»»

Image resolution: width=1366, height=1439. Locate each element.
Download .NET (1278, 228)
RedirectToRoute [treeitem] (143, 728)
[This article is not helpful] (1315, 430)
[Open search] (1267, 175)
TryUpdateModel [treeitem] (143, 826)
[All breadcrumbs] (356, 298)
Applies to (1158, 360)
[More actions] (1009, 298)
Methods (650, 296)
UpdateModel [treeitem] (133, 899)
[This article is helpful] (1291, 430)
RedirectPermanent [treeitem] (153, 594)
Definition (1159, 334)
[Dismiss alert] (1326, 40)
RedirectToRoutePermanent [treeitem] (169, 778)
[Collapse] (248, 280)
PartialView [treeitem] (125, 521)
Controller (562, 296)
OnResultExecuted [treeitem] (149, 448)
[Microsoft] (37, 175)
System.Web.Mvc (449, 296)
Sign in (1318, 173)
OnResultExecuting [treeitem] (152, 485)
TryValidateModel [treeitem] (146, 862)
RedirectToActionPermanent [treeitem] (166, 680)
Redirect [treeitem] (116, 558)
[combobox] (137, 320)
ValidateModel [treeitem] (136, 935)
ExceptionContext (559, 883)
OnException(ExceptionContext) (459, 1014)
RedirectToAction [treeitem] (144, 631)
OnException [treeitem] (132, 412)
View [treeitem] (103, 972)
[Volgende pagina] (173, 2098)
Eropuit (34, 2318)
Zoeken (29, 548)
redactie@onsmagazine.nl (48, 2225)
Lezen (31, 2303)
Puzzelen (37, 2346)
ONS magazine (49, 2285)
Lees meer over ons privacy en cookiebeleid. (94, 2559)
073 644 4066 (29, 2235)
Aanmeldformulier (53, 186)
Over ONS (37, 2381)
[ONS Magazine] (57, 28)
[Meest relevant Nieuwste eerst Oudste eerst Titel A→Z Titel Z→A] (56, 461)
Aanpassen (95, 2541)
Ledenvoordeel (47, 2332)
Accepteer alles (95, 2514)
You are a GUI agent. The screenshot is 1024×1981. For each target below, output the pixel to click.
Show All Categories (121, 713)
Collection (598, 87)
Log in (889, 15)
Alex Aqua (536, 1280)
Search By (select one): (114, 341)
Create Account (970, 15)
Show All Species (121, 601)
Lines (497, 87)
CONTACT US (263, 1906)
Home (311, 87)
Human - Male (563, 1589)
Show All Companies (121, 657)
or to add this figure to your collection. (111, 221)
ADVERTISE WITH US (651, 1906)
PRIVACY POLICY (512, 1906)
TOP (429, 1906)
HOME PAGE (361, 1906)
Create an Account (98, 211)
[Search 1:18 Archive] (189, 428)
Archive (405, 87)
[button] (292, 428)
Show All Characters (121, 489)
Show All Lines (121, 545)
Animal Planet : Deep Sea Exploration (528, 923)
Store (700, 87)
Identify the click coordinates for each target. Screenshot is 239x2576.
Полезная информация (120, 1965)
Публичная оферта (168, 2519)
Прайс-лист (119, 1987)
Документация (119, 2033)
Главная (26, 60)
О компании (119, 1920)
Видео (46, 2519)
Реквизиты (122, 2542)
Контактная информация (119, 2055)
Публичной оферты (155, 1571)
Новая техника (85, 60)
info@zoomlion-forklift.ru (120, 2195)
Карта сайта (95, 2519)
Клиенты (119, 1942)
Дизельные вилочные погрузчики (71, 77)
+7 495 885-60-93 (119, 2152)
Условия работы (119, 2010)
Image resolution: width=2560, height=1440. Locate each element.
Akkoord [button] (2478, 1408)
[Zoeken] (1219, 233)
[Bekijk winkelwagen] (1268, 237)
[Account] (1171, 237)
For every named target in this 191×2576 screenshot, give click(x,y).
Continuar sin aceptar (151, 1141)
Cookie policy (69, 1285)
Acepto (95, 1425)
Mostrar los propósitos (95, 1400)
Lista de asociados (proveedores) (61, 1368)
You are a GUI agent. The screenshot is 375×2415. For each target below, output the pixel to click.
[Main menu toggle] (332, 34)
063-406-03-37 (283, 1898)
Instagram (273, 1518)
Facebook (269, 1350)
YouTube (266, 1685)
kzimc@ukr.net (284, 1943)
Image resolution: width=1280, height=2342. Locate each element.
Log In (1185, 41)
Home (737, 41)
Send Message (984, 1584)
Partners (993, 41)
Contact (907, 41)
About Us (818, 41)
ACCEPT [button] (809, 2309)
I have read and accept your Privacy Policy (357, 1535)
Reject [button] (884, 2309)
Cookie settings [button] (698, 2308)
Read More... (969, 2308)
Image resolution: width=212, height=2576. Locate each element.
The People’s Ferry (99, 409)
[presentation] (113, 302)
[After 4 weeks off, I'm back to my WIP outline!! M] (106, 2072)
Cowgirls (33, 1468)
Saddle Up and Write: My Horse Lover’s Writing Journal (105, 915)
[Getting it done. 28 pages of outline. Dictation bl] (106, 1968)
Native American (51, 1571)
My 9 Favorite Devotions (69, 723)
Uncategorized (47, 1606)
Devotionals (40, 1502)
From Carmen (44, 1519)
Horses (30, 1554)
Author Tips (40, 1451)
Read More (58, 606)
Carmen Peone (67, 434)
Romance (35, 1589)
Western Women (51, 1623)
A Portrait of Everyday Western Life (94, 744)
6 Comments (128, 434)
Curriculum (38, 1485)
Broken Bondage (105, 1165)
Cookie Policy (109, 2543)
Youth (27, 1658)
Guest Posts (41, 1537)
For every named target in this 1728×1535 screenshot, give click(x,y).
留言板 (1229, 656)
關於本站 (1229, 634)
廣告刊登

««

With the line that has "ExceptionContext (559, 883)" as the first and the line that has "PRIVACY POLICY (512, 1906)" as the last, repeat exactly that run of lines above and no more.

> **Expected answer**:
ExceptionContext (559, 883)
OnException(ExceptionContext) (459, 1014)
RedirectToAction [treeitem] (144, 631)
OnException [treeitem] (132, 412)
View [treeitem] (103, 972)
[Volgende pagina] (173, 2098)
Eropuit (34, 2318)
Zoeken (29, 548)
redactie@onsmagazine.nl (48, 2225)
Lezen (31, 2303)
Puzzelen (37, 2346)
ONS magazine (49, 2285)
Lees meer over ons privacy en cookiebeleid. (94, 2559)
073 644 4066 (29, 2235)
Aanmeldformulier (53, 186)
Over ONS (37, 2381)
[ONS Magazine] (57, 28)
[Meest relevant Nieuwste eerst Oudste eerst Titel A→Z Titel Z→A] (56, 461)
Aanpassen (95, 2541)
Ledenvoordeel (47, 2332)
Accepteer alles (95, 2514)
You are a GUI agent. The screenshot is 1024×1981. For each target below, output the pixel to click.
Show All Categories (121, 713)
Collection (598, 87)
Log in (889, 15)
Alex Aqua (536, 1280)
Search By (select one): (114, 341)
Create Account (970, 15)
Show All Species (121, 601)
Lines (497, 87)
CONTACT US (263, 1906)
Home (311, 87)
Human - Male (563, 1589)
Show All Companies (121, 657)
or to add this figure to your collection. (111, 221)
ADVERTISE WITH US (651, 1906)
PRIVACY POLICY (512, 1906)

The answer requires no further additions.